I heard someone say this in AA after I had been sober about three months. I didn't get what she meant. She sounded to me like a reasonably optimistic person.
Anyway, after I had moved, and then moved on into the world of secular sobriety, a couple of years later, I thought again about her comments and took them as just some version of AA-speak, or part of AA's hair shirt.
However, in the last week, I've revisited that comment in my mind. Several factors have led to that.
First, although I still have gainful employment and keep body knit together, etc., the employment world has not been kind over the last five years.
It was nearly five years ago that I first got the real impression that my then-newspaper employer could go under. When some pundits were saying what eventually would be called The Great Recession was worse than the Carter-Reagan recession, I said no it's not. Technically, I was right at the moment. In reality, it did indeed turn out worse in the longer run.
My newspaper company eventually did go belly-up in July 2009, after months of struggles, along with public denials on my part as well as our owner and publisher. (Turns out, in the particular Dallas suburb where we were officed, rumors of our demise, and specific financial problems, had been running around for a few months before that.)
I was worried ... mid-40s, economy not good, newspaper industry in the tank in general, and the Dallas Morning News and Fort Worth Star-Telegram having already canned a number of people. Maybe, in part due to having anxiety issues bad enough two years earlier that I went on anti-depressants, I was worried that something similar would arise again.
So, when I landed a job as a copy editor in Odessa, I knew I would take it. Then, they found out I had blogged about the demise of my suburban Dallas papers, and the attempt to do a start-up to replace it, and how I mentioned some financials as part of that blog post. Top two editors at Odessa grilled me about that, and I did an honest tap dance and kept the job.
Then, I feel depressed driving from Dallas, especially when I get past Sweetwater and descend into the Permian Basin. And it gets worse.
I get to Odessa the day the Odessa American's parent, Freedom Communications, declares Chapter 11. Yes, sobriety friends tell me that's not necessarily the end of the world. But, I can't be sure of that. Add in an assistant news editor who could ride roughshod over people at times, and did, and ... it was very bumpy my first six months there.
Then, the latest oil boom is making rental prices skyrocket, so I look to get out. And do, soon enough.

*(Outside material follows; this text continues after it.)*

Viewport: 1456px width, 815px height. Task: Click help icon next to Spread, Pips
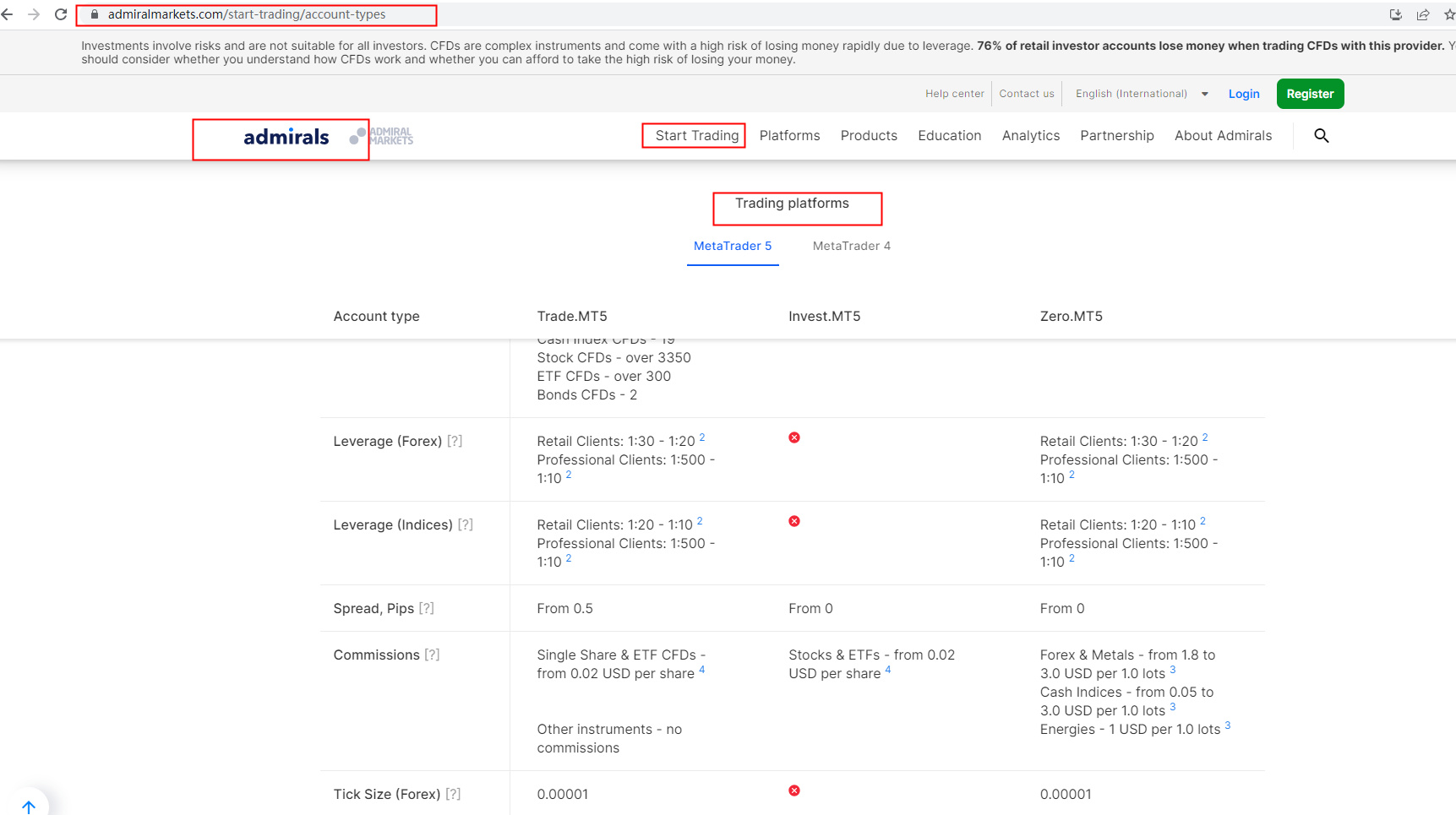coord(427,608)
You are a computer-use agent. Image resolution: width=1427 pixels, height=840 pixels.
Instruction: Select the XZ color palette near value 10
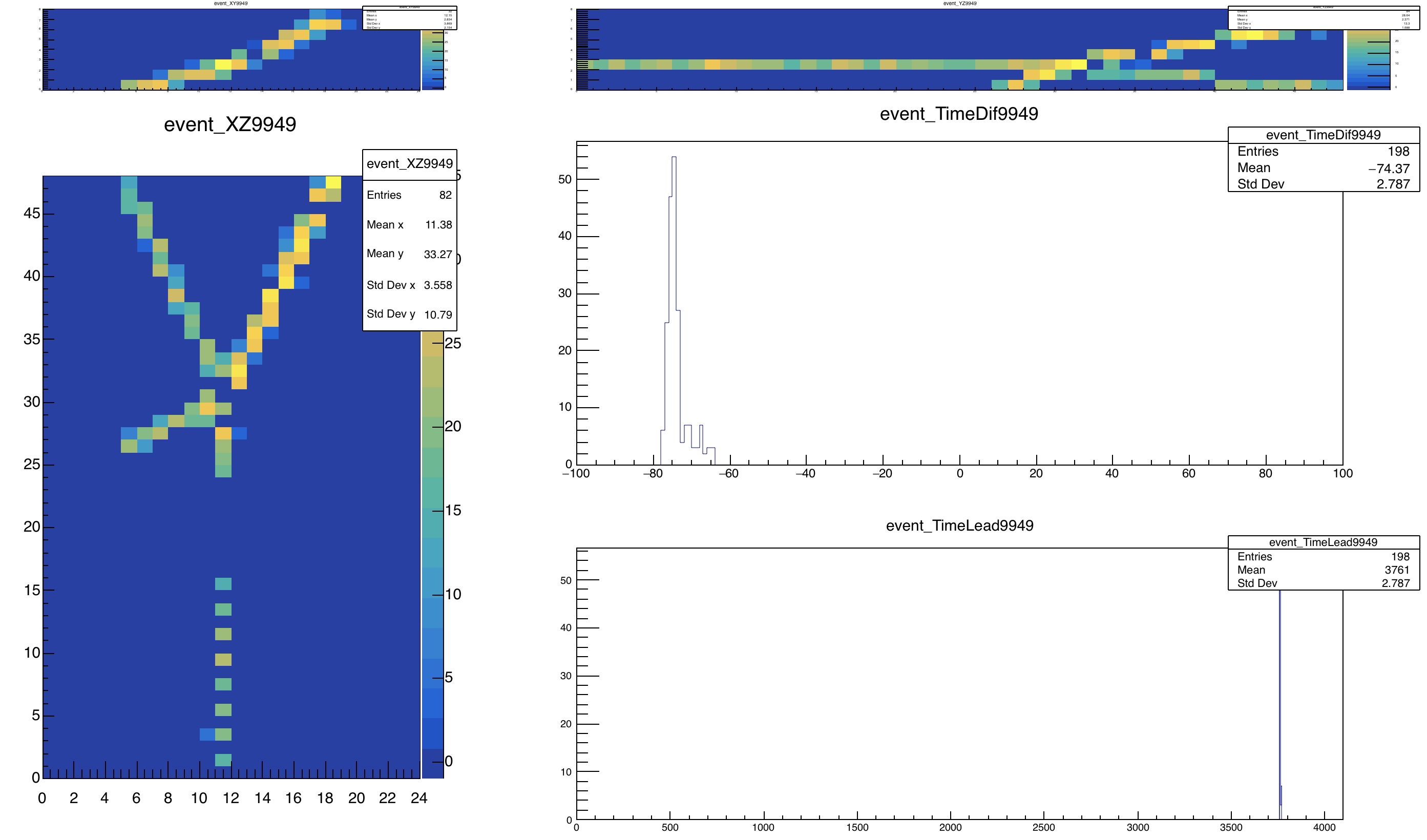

To Marble Falls, a Texas Hill Country town an hour west of Austin.
More fun ensues. My boss text messages me on the day I arrive, treating me like I'm 21 and texting me about proper dress code. Things went generally downhill from there.
And, I got out, with a bit of a pay cut, to a small weekly. Then, I advance to become publisher of the larger weekly in the same county the parent company owns, along with that one. I do well on the editorial side, while learning the ropes on the financial side. That includes having some slow times on the financial side, making a mistake or two on decisions, and having people now breathing down my neck.
And, still being unable to land a job outside the newspaper industry, or a better job within, and determined not to jump again from frying pan to fire.
Negative as in seeing darkness in my economic future? Absolutely. Negative in letting some of that, at least, spill into the rest of my life? Certainly.
I'll likely be negative for most of the next decade, until I'm within the last decade of the Social Security "finish line," assuming our political leaders don't shift the goalposts on that again, as far as retirement age.
And, this is why I can't stand New Ageism's brightsidedness, nor Christian success gospel talk either. And, some of us have temperamental leanings by genetics, reinforced by early, middle, or late life experiences, to see life non-optimistically at times.
I hope I can just be "reasonably negative," rather than fully so.